Review: The Descendants (2011)

In The Descendants George Clooney portrays a relatively average character for one the few times in his career. He isn’t flashy or particularly debonair. He isn’t a CIA agent, a con man, or a presidential candidate. Instead Clooney plays Matt King, a middle-aged lawyer who lives in Hawaii with his wife and two daughters.

Matt is the self-described back-up parent. After his wife Elizabeth is critically injured in a boating accident, he suddenly becomes more responsible for his two daughters than he ever imagined. 17-year-old Alexandra (Shailene Woodley) is bitter and resentful while 10-year-old Scottie (Amara Miller) is acting out at school and at home. The family crisis worsens when Matt learns of his wife’s affair prior to the accident. In a comedic change of pace, Matt and his daughters set out to find his wife’s lover.

As it would also happen, Matt is descended from Hawaiian royalty and is the sole trustee of 25,000 acres of pristine land on the island of Kaua’i. While Matt is addressing the realities of his wife’s condition, he and his cousins (the most prominant is played by Beau Bridges) are deciding what developer to sell this land to.


As expected from an Alexander Payne movie, The Descendants finds great humor in very real and human moments. When Matt runs through the streets in his loafers and arrives at his friend’s house, sweaty and panting, is one of the most hilarious moments in the film. But  the humor almost immediately subsides. Matt wants to know the name of his wife’s lover and not so gently breaks to news to his friends about his wife fast-approaching death.

Likewise, Matt’s teenage daughter Alexandra is first introduced comedically before her problems are revealed. Shailene Woodley, best known for playing the first pregnant girl on ABC Family’s The Secret Life of the American Teenager, is a surprising revelation in this role. She carries herself with a profound level of maturity and fragility. Alexandra has been cast away to boarding schools and she has been incredibly hurt by her parents but she quickly comes around to help her father and to take care of her younger sister. Woodley and Clooney’s performances balance each other perfectly.
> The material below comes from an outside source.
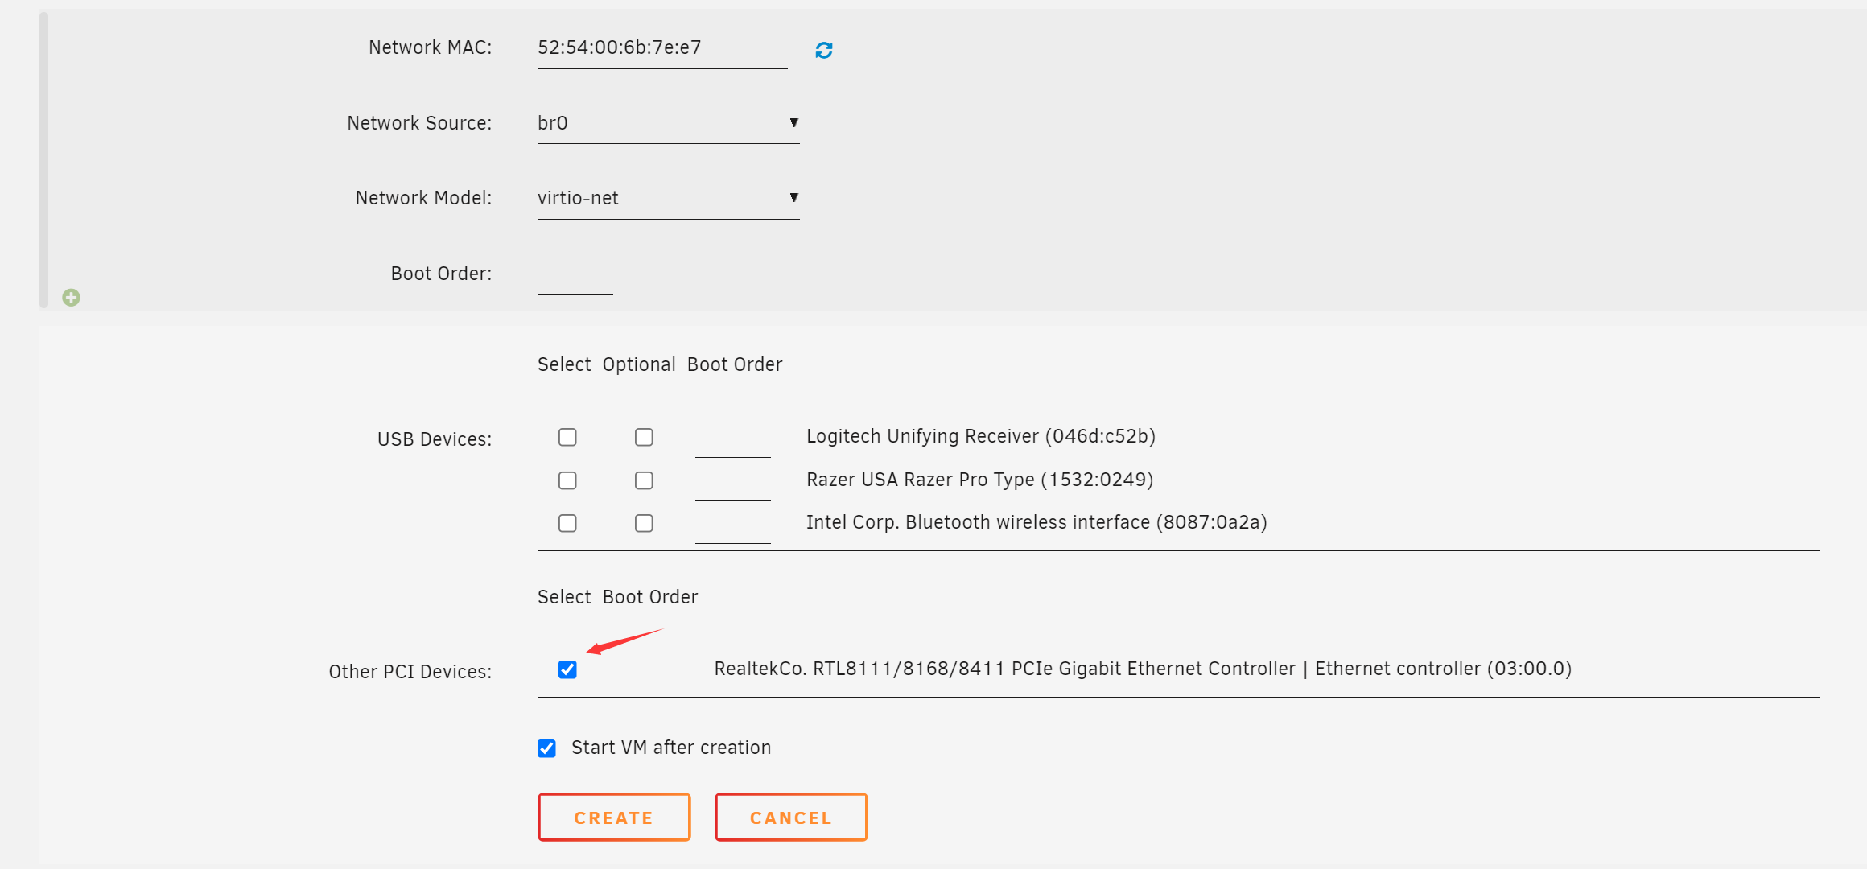
Task: Open the Network Source br0 dropdown
Action: point(668,123)
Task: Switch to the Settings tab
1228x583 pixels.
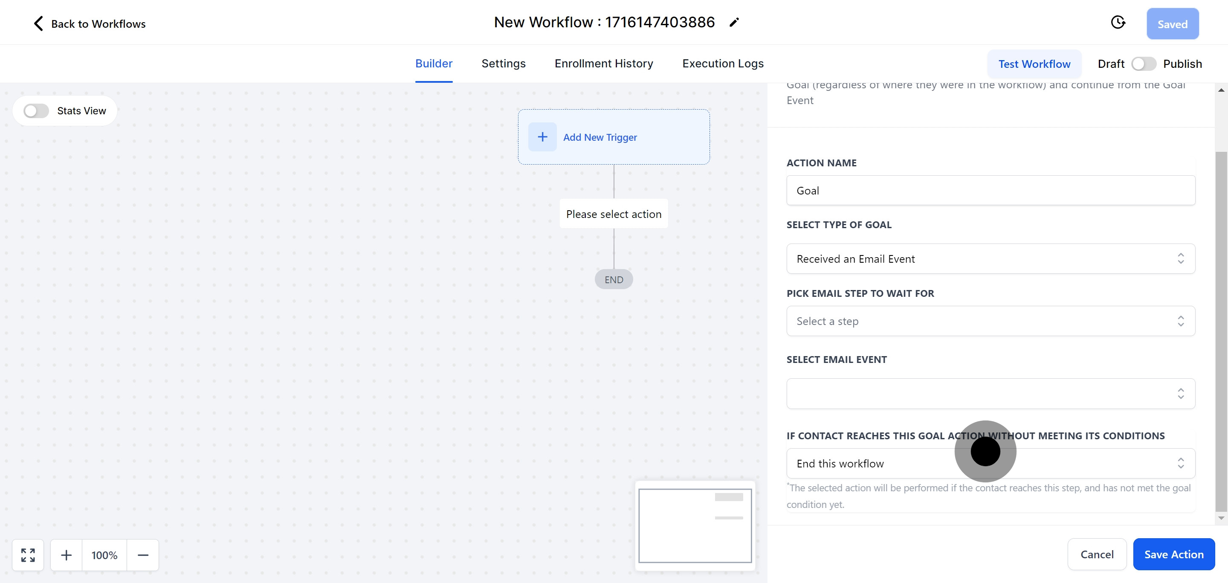Action: (503, 63)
Perhaps the most important character in The Descendants is Hawaii itself. In an early voiceover, Matt complains that people on the mainland think because he lives in paradise, his life is more carefree. (“Paradise? Paradise can go fuck itself.”) The camera is quick to show that Hawaii is filled with as much poverty as any other state. Often the skies are dark and misty. This is hardly a romanticized version of Hawaii.
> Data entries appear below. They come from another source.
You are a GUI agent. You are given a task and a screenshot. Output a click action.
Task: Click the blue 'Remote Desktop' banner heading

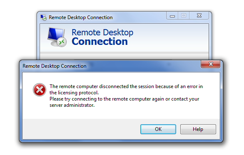tap(102, 32)
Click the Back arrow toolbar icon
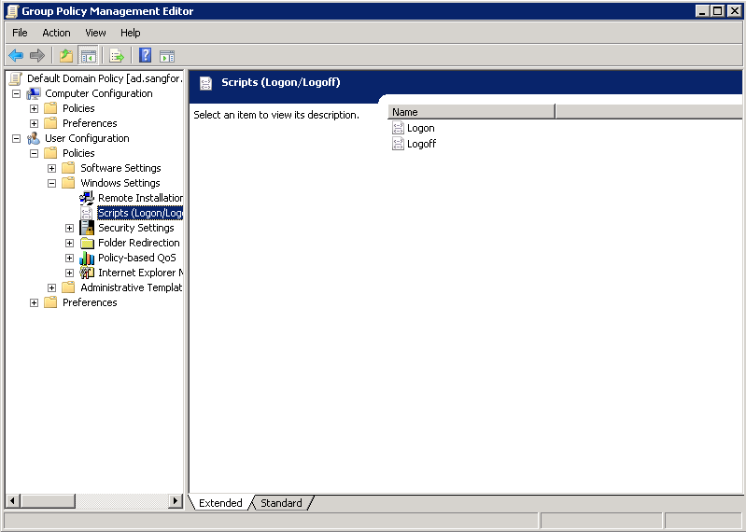The height and width of the screenshot is (532, 746). 16,55
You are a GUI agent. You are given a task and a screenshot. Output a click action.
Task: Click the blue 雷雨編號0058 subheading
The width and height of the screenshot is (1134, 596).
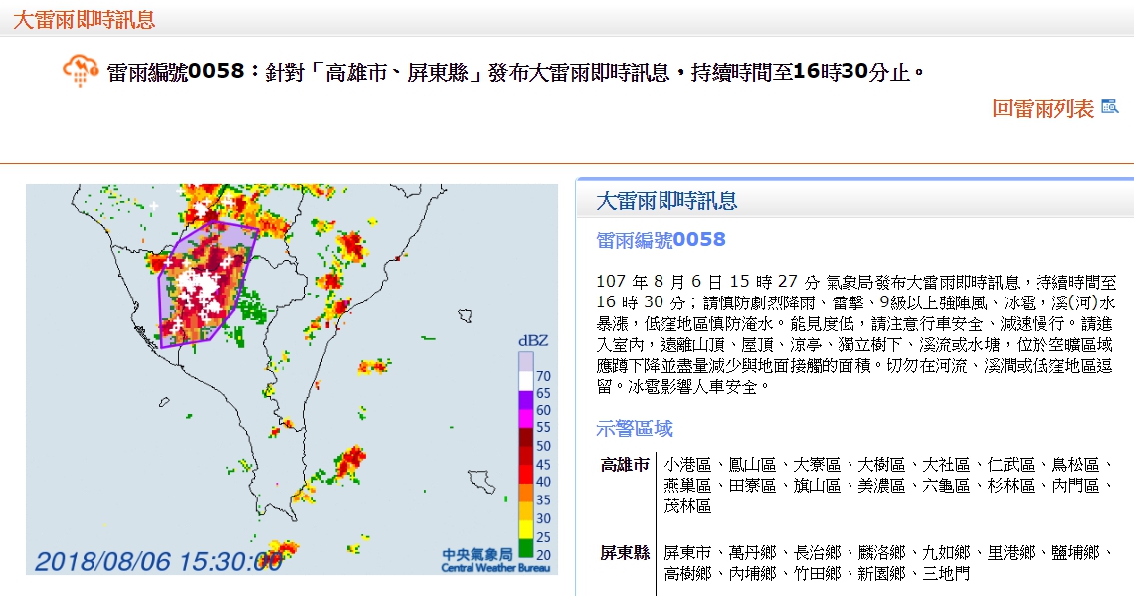point(661,240)
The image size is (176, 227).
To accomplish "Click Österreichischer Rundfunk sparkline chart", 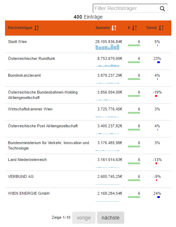I will [x=107, y=66].
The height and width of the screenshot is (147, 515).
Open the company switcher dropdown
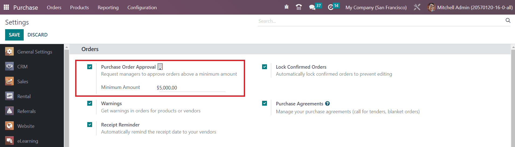coord(376,8)
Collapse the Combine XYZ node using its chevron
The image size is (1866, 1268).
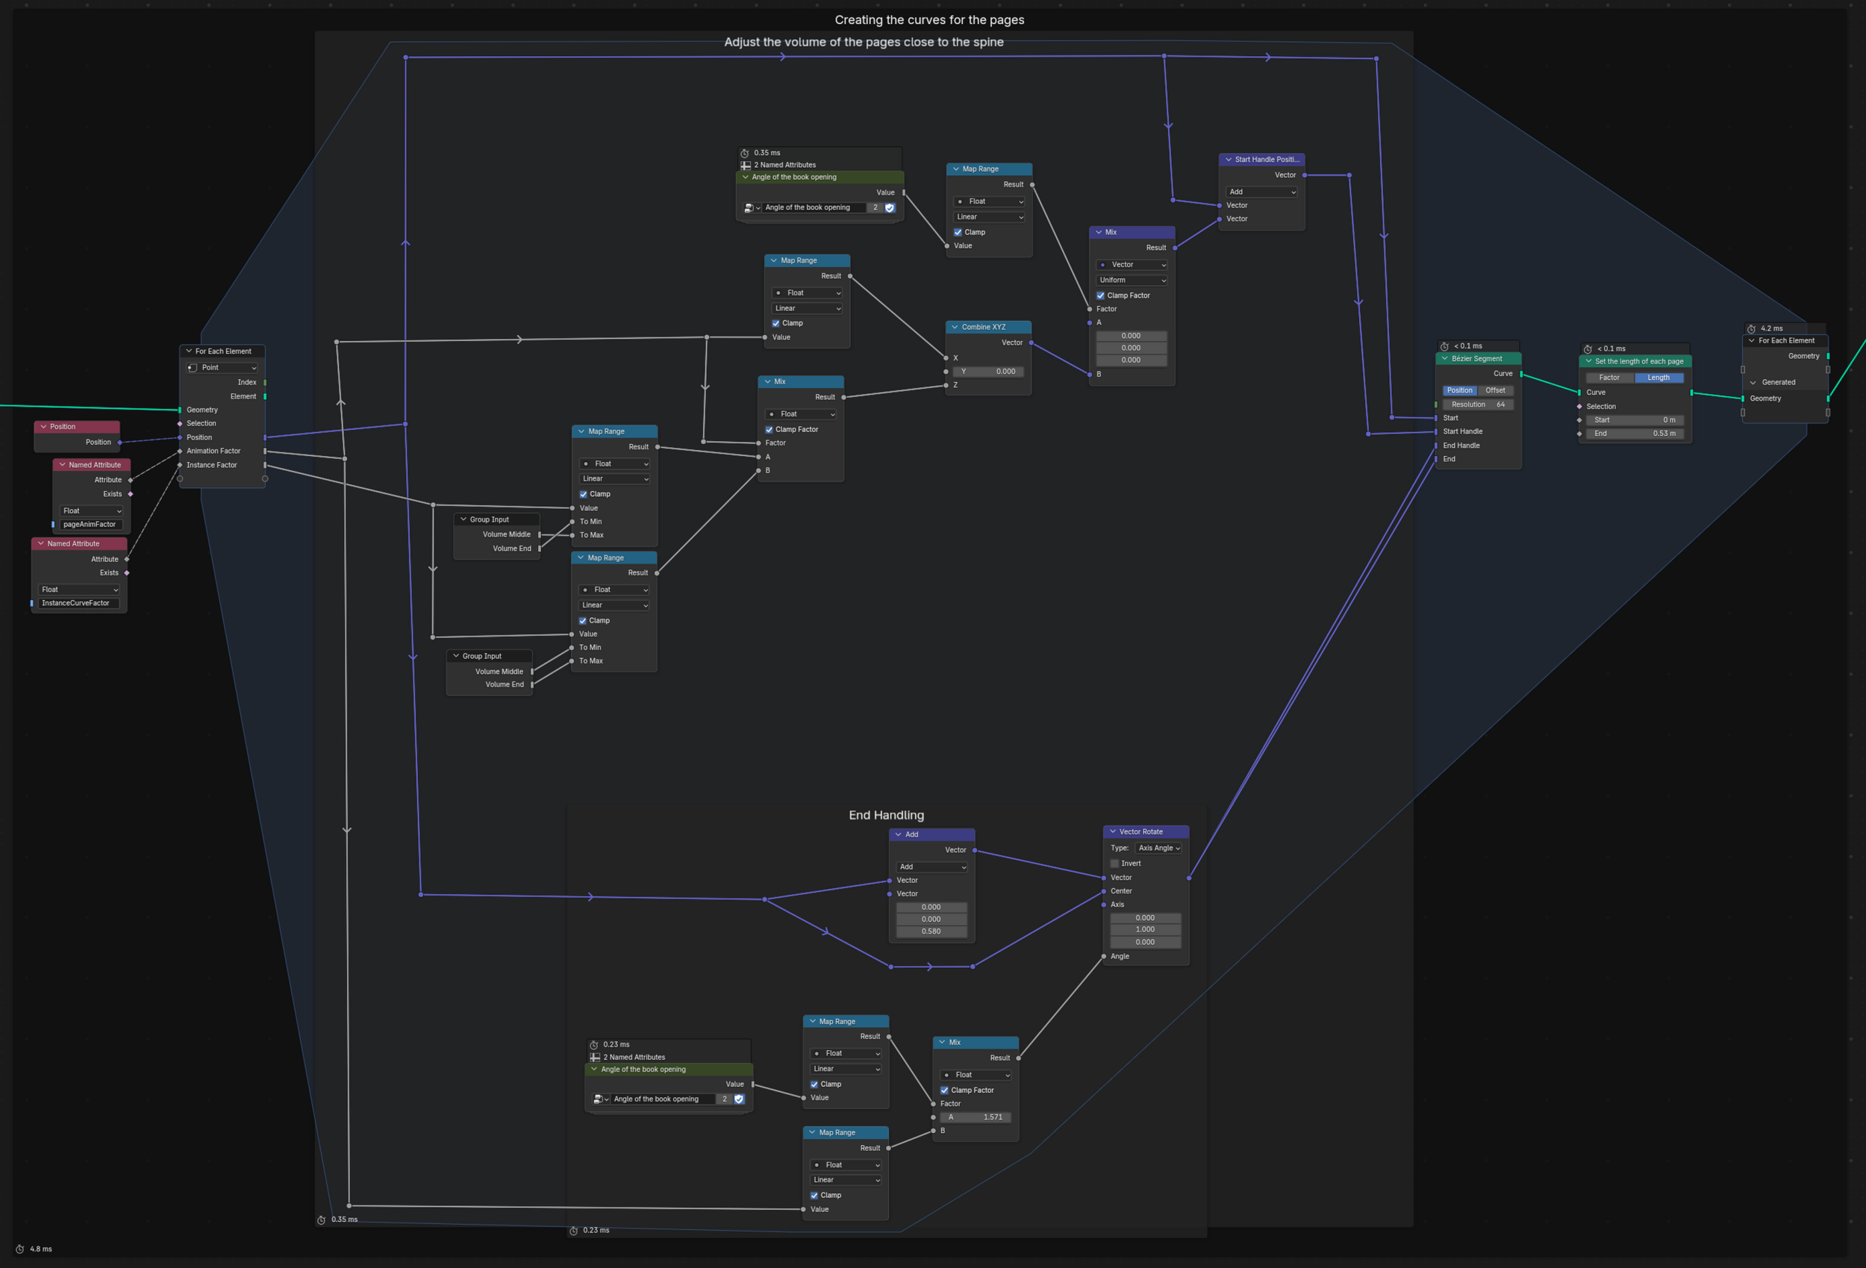click(955, 327)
But the first time we see the land owned by Matt’s family is a stunningly gorgeous contrast to the Hawaii we have seen so far. The characters, especially Alexandra, are nostalgic about the land. She reminisces about happier times she had there with her mother and her younger sister remarks how she had never been there with their mother. The plot device revolving the the family’s land initially seemed like a contrived way to have Matt come to accept his wife’s past choices and fate. But as the movie progresses, the land comes to represent the family’s chance at happiness that had evaded them for some time.